Observing Tisha Be'av

Never before have Jewish sovereignty and political autonomy been so complete and vigorous. Never before have the Jewish people’s military might and political alliances afforded so much security.

Haredim and police in Jerusalem, Old City (photo credit: MARC ISRAEL SELLEM)
Haredim and police in Jerusalem, Old City
(photo credit: MARC ISRAEL SELLEM)
Investing new meaning and relevance in old traditions is one of the challenges of the observant Jew. Few days are more challenging than Tisha Be’av.
Walking around Jerusalem today one is struck by the beauty of the city, the bustling crowds that populate its streets, its liveliness. What does this Jerusalem have in common with the desolate city described in the Book of Lamentations and in Tisha Be’av liturgy? Never before in history have so many Jews lived in Jerusalem.
Never before have Jewish sovereignty and political autonomy been so complete and vigorous. Never before have the Jewish people’s military might and political alliances afforded so much security.
Economically, the State of Israel is dynamic and full of promise. Its hi-tech sector is world-renowned. Its standard of living places Israel on par with other developed Western countries. And unlike other Western countries, Israel’s population is growing briskly.
Walking the streets of Europe, one is struck by the dearth of children and teenagers. Negative population growth has become the norm, seeming to reflect a general lack of optimism and unwillingness to invest in the future. Israel, in contrast, has a thriving younger generation. Families are larger than any other Western nation, reflecting the Jewish state’s vitality.
If the rebuilding of the Temple is to be understood not as the actual brick and mortar construction of an edifice in which animals are once again sacrificed on an altar and a priestly class reinstituted to its cultic duties, rather as the Jews’ return to sovereignty in a burgeoning, revitalized state, perhaps we have already arrived.
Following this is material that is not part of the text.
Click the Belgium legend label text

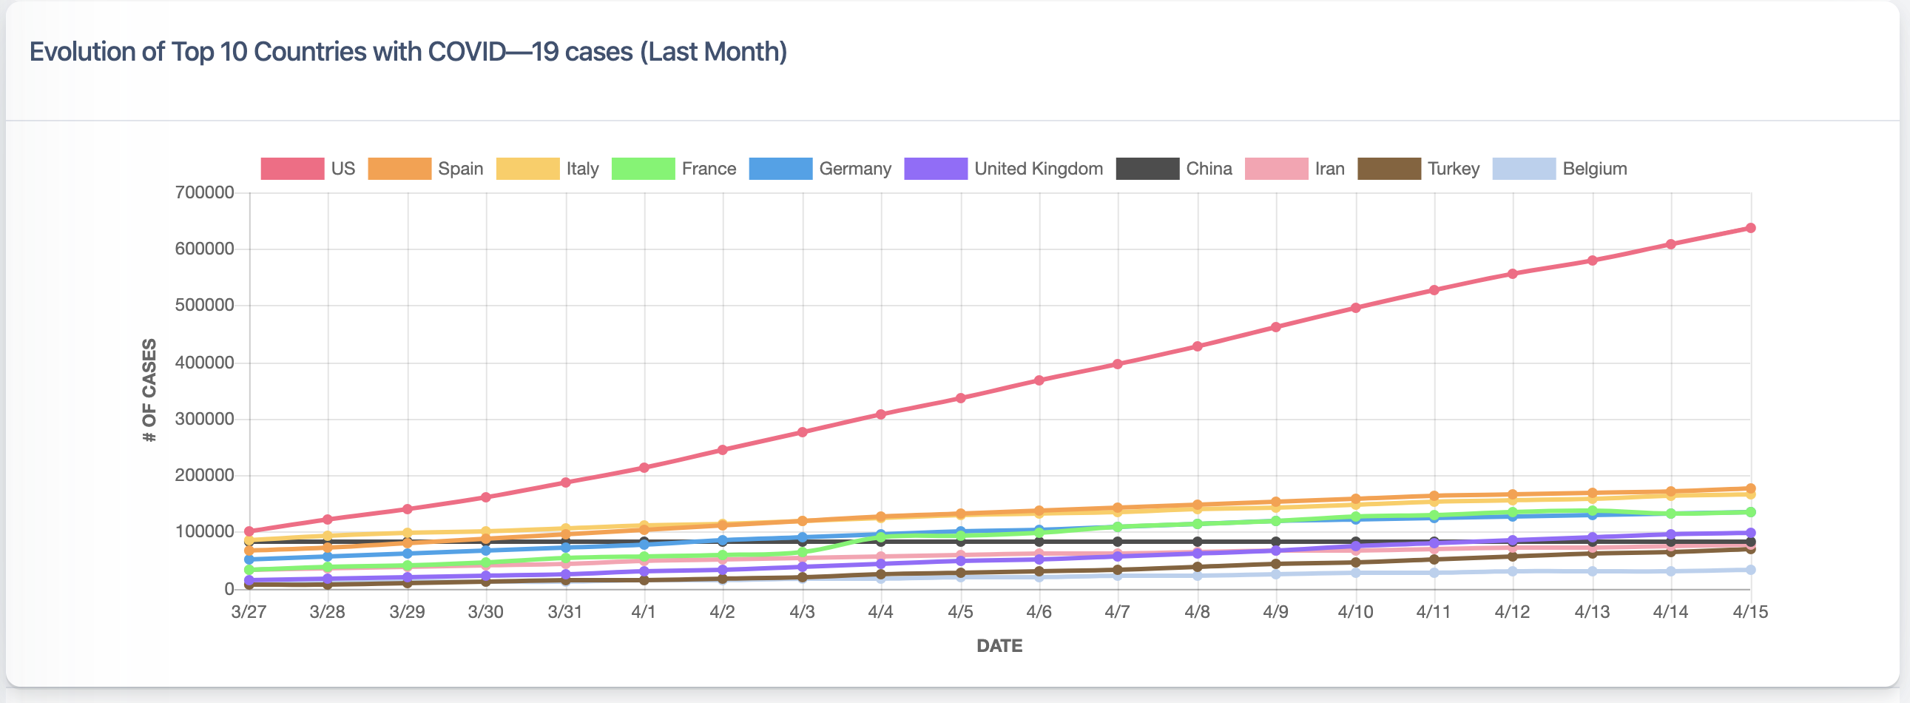[1593, 168]
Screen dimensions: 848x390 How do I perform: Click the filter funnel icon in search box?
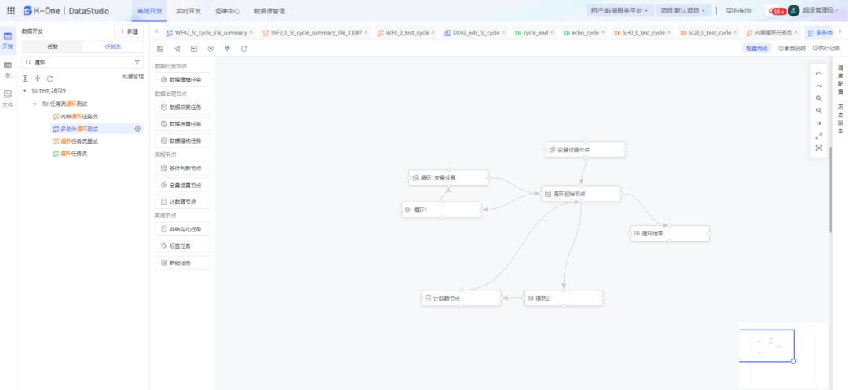click(137, 62)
From this perspective, continuing to fast today is an act of ingratitude, a refusal to recognize and be thankful for events such as the ingathering of the exiles, the return of Jewish sovereignty and the religious freedom to adhere to all of God’s commandments in the Land of Israel. These are developments which Jews have been praying will materialize for nearly two millennia. Now that they have taken place, it is a slap in the face to God not to acknowledge them.
Some try to resolve the tension between tradition and reality by re-imaging Tisha Be’av as a day of sadness for all the bad things that have happened to the Jewish people over the long centuries of exile: the expulsion of the Jews from Spain in 1492; the establishment of the ghetto for Rome’s Jews in 1555; Khmelnytsky’s massacre of Polish and Ukrainian Jewry in 1648.
In this take, Tisha Be’av is a day of collective mourning for Jews’ past suffering and a realization that Jews continue to be a target of violent hatred. It is a day mourning the circumstances of the establishment of the State of Israel, which was delayed long enough to prevent the rescue of European Jewry from the Holocaust. Fasting and prayer are directed at the hope for a better era in which egregious hatred of Jews (and other “outsiders”) passes from the world. Skin color, religion, ethnicity or other labels used to classify groups as the hated other will no longer be used as a pretext for war, destruction and genocide.
Tisha Be’av can also be a day for introspection as Jews living in a sovereign Jewish state with many imperfections.
One of the positive aspects of messianic yearning bequeathed to the Western world by Judaism is its refusal to reconcile itself to injustice, inequality and other social ills. This world is not perfect. We must strive to fix its distortions and bring about tikkun olam.
On the national level, this means reducing the huge gaps in Israeli society between the rich and the poor; combating the tendency toward balkanization of different groups: religious and secular, Arab and Jewish, Ashkenazi and Sephardi.
The tension between celebration and mourning is difficult to maintain, but Jews are no strangers to dialectic.
Tisha Be’av is at one and the same time a day of celebration as well as a day of mourning. It is anachronistic to commemorate Jerusalem’s physical destruction, when we should be celebrating its resurgence. However, we must also strive to right the many wrongs that continue to plague the world and Israeli society and acknowledge that the task of rebuilding Jerusalem is not yet over.